Third International Conference on Spoken Language Processing (ICSLP 94)
A prototype of a speech-to-text transcription system for medical diagnoses is described. This system recognizes continuous phrase speech and transcribes it into Japanese text. We devised a prototype based on consonant-vowel spotting using the DP matching technique, as demonstrated at ICSLP'90, and improved this system by using a Japanese character trigram model, a phrase syntax, and phoneme-based hidden Markov models (HMMs), as reported in ICSLP'92. This paper outlines recognition methods, and describes the system configuration and results of performance evaluation tests. The system consists of 2 main parts: specially designed speech recognition hardware and a SUN SPARC Station IPX. Using 2 RISC CPUs for the LR parser and 12 DSPs for HMM calculation, the processing time is reduced by 83%. A performance evaluation test was carried out for X-ray CT scanning reports.
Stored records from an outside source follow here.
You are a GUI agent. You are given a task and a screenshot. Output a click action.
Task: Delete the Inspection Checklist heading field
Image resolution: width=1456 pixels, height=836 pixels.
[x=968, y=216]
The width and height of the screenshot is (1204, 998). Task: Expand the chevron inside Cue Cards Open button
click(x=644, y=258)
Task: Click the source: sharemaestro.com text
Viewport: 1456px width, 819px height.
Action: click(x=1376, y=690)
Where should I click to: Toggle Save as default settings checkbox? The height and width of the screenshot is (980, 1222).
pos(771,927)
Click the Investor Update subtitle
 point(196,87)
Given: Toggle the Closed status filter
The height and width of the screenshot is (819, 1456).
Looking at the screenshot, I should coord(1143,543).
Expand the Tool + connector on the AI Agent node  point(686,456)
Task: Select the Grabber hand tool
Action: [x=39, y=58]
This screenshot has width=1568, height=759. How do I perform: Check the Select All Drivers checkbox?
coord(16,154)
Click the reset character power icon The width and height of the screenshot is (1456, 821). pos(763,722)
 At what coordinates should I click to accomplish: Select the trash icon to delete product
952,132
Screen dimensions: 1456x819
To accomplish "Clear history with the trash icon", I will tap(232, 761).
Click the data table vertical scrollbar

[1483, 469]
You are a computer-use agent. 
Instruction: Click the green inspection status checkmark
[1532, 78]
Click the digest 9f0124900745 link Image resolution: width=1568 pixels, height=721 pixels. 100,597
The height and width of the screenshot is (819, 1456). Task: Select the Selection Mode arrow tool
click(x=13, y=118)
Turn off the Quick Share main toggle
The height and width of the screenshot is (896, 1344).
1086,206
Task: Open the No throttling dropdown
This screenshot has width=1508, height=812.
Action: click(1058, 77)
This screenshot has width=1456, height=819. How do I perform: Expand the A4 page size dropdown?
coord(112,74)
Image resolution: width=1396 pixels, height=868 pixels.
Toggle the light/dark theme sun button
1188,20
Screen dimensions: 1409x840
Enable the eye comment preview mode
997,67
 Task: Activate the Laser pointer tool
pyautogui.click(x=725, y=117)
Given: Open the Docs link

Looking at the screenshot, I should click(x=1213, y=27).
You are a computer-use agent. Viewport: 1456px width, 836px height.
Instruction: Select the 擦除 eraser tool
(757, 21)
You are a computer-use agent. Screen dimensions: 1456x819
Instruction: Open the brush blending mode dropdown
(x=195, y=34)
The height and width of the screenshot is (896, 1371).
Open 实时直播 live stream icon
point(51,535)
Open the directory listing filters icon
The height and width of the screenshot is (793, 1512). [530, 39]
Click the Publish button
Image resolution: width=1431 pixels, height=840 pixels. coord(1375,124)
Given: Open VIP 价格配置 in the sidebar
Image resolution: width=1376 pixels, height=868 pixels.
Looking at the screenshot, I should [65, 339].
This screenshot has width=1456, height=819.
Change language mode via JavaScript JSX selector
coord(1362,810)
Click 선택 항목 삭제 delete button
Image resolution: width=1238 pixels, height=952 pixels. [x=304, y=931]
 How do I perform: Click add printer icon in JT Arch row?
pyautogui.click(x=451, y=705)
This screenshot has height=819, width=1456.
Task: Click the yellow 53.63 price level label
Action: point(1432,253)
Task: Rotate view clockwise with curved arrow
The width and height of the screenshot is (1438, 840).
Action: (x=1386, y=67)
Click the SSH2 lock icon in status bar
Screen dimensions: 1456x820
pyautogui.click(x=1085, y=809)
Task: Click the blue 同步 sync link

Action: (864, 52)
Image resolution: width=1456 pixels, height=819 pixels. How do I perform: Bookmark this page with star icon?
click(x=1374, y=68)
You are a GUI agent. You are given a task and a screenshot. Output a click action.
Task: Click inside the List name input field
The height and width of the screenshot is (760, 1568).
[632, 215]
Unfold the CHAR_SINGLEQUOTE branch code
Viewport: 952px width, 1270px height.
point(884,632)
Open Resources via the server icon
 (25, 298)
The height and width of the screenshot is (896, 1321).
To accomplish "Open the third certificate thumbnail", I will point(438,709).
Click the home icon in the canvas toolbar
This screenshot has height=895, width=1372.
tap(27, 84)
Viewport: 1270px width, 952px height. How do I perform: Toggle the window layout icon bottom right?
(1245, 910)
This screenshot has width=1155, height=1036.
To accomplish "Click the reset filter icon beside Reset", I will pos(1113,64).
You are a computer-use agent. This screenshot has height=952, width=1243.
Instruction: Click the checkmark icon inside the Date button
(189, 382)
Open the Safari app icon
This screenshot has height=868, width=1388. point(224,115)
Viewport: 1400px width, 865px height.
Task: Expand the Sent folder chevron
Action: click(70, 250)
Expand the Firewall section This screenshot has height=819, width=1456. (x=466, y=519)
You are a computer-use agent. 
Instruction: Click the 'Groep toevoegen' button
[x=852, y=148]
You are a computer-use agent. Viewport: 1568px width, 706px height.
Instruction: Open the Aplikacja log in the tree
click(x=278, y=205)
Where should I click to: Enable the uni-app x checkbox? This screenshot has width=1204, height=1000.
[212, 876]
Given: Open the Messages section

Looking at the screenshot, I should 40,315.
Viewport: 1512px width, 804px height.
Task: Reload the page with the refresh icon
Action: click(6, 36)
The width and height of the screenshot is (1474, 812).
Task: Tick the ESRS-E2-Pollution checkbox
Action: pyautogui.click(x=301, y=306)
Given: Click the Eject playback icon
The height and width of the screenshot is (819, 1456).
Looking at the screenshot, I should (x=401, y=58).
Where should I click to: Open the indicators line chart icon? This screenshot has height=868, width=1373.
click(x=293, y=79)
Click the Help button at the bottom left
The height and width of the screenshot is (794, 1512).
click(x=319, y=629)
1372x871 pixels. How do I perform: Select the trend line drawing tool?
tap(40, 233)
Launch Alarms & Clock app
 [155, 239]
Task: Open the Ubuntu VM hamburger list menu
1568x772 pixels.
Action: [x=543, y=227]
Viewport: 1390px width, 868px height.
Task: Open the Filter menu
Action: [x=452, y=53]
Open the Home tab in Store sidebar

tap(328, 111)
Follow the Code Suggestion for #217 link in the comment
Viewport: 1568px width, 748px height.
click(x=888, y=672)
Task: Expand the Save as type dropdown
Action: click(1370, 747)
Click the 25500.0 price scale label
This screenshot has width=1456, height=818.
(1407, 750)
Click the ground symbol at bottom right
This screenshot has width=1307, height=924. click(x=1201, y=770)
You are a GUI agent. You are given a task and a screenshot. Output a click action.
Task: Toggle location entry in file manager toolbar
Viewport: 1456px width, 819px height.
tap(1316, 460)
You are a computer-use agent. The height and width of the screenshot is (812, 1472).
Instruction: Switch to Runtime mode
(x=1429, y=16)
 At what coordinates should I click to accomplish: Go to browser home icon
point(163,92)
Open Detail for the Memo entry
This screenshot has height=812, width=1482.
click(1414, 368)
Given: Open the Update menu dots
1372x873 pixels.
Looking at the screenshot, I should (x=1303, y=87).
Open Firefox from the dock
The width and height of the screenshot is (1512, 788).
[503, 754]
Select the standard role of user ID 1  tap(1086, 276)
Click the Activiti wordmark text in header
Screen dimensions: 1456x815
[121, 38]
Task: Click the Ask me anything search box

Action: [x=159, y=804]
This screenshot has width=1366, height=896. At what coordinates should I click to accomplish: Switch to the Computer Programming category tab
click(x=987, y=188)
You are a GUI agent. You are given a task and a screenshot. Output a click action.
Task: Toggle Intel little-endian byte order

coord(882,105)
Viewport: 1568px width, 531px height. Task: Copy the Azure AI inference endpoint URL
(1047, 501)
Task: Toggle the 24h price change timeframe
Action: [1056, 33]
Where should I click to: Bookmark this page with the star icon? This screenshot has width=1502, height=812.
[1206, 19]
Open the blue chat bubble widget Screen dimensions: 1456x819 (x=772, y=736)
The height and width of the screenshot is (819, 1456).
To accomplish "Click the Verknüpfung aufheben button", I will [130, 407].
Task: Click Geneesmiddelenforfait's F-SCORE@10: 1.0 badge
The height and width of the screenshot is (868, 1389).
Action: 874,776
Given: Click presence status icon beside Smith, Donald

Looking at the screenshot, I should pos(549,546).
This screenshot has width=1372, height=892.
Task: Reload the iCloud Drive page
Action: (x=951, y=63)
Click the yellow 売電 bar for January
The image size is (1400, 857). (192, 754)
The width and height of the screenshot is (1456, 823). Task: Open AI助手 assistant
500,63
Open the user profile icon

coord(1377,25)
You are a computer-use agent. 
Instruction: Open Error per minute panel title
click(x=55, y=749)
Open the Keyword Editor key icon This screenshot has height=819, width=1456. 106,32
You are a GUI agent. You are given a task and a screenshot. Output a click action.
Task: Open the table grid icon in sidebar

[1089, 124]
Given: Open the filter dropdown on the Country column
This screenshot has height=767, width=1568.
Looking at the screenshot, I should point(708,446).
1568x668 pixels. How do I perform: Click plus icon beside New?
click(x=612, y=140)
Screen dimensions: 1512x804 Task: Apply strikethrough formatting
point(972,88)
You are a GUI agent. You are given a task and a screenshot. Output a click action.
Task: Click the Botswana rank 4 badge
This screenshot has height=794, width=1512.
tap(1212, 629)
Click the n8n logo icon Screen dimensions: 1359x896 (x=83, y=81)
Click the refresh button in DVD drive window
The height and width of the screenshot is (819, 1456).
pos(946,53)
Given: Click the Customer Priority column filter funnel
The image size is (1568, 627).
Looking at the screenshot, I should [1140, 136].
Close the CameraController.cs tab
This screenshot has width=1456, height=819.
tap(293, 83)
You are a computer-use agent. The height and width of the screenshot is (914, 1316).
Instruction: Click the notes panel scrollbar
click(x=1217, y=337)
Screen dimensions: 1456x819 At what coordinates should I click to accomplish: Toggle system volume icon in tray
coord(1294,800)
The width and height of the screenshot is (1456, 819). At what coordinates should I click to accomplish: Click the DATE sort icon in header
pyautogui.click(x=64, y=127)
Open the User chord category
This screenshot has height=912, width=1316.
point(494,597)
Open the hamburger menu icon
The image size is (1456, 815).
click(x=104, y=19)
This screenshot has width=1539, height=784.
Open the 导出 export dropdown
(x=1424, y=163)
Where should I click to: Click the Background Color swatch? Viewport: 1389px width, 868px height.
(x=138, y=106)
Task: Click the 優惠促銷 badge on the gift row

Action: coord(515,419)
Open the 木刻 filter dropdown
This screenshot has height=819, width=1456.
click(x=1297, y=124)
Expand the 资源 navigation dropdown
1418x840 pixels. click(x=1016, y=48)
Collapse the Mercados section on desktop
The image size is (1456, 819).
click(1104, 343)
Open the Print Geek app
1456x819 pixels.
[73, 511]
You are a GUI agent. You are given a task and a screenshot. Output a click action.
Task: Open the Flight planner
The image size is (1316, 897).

Before the test, a character trigram model was extracted by analyzing 1,500 scanning reports which contained a total of about 70,000 phrases. The current dictionary vocabulary size (about 3,600 words) was established at this time. Transcription accuracies of 91% and 85% were obtained for normal and abnormal CT reports, respectively, compared to 80% and 65% as reported at ICSLF90.
Bibliographic reference. Tsuboi, Toshiaki / Homma, Shigeru / Matsunaga, Sho-ichi (1994): "A speech-to-text transcription system for medical diagnoses", In ICSLP-1994, 687-690.